[Records shown — start]

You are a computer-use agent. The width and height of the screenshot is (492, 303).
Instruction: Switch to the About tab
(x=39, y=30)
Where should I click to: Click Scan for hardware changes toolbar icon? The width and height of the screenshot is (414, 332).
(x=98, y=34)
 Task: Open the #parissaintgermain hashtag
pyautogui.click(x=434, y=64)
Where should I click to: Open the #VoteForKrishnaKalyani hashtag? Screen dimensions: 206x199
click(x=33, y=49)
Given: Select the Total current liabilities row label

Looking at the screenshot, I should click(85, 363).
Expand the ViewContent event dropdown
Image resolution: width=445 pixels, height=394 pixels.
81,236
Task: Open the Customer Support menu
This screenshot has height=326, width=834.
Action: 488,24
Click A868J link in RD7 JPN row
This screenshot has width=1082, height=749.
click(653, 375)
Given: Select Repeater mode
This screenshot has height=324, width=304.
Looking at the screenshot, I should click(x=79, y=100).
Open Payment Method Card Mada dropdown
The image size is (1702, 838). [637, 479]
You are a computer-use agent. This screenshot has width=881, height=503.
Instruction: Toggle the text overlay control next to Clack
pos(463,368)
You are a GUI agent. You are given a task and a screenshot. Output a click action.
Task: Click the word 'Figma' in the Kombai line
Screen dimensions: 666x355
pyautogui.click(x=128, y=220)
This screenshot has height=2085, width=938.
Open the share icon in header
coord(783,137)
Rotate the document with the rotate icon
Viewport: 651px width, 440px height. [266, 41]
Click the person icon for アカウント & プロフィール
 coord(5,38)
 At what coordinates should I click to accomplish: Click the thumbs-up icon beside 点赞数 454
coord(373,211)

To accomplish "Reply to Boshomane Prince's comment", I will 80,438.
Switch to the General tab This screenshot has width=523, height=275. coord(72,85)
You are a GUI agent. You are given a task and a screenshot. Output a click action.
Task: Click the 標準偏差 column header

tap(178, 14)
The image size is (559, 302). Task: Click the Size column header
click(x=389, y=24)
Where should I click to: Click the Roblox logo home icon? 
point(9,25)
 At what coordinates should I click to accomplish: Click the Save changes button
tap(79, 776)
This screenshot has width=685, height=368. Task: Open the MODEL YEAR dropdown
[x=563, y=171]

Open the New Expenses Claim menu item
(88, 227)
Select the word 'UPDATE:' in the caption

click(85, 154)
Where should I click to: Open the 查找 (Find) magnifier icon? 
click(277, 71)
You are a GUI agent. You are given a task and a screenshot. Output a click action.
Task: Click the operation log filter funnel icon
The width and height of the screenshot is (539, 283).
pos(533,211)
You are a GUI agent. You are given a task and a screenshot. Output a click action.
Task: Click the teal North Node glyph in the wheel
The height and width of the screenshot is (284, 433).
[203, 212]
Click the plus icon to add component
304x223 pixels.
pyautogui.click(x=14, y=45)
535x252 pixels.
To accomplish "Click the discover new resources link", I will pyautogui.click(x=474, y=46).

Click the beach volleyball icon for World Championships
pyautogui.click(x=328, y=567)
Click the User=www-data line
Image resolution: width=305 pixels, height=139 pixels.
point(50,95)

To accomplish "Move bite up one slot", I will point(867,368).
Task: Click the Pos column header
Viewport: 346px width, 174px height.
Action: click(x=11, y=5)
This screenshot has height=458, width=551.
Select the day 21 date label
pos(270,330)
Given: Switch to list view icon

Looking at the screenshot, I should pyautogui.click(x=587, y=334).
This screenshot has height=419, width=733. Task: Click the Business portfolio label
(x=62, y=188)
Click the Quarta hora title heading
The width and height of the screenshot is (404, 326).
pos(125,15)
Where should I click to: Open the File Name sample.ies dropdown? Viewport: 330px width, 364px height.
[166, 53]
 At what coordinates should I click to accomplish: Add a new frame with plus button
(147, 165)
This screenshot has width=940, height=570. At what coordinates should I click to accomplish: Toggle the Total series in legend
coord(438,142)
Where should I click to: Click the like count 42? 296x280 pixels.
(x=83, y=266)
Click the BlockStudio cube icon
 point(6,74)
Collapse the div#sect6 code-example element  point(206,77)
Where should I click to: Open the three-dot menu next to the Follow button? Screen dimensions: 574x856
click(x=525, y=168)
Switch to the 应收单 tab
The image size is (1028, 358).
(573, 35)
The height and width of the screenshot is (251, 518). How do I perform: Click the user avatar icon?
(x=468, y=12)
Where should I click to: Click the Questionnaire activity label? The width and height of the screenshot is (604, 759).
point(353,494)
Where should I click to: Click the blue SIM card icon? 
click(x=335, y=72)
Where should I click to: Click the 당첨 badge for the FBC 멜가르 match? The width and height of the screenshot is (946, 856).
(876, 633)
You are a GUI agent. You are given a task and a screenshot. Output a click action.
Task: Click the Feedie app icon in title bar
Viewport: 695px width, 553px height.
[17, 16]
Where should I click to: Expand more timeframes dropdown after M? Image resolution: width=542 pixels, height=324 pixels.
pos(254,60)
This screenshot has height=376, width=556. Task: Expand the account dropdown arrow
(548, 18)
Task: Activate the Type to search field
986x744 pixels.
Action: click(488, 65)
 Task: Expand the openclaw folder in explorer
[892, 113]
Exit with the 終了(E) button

[Records shown — finish]

__Aim of the exercise__: Taking the records above as input, show every line in which the word "computer" is present.

__Answer to the exercise__:
You are a computer-use agent. The width and height of the screenshot is (492, 303).
You are a computer-use agent. This screenshot has width=881, height=503.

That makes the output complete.